Investors and market participants alike are closely monitoring the evolving situation, with concerns mounting over the sustainability of the cedi’s recent downward trend.

However, analysts anticipate a continuation of the prevailing narrative, with the cedi poised to face ongoing challenges amid persisting FX demand and inflationary pressures.

Stakeholders and corporate Ghana are calling for further prudent monetary policies and enhanced measures to address the underlying factors contributing to the cedi’s vulnerability on the international stage.

The stability in the foreign exchange market hinged on improved inflows from the IMF ECF first tranche, the domestic gold purchase programme, remittances and FX purchases from mining and oil companies, amid monetary policy tightening.

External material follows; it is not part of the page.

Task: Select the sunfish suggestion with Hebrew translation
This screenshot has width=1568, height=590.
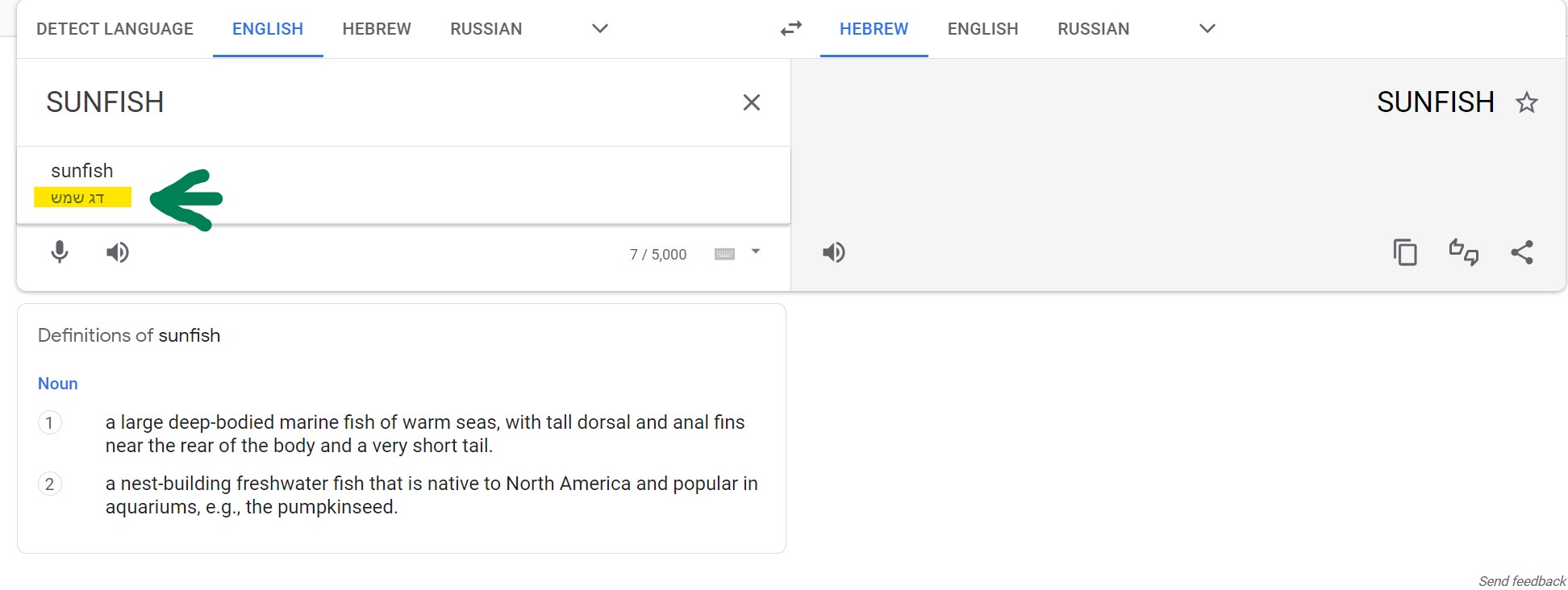Action: [82, 184]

These were further supported by the release of COCOBOD loan facility in December 2023.

In his penultimate State of the Nation Address on Tuesday, President Nana Addo Dankwa Akufo-Addo indicated that the government’s gold-for-oil policy has significantly reduced pressure on forex.

Vice President Mahamudu Bawumia announced the policy in 2022, in an attempt to tackle Ghana’s dwindling foreign currency reserves coupled with the demand for dollars by oil importers, which was weakening the local cedi and increasing living costs.

Currently, the Ghana cedi is inching closely to the GH₵13.00 to a US dollar mark, increasing the anxiety of businesses.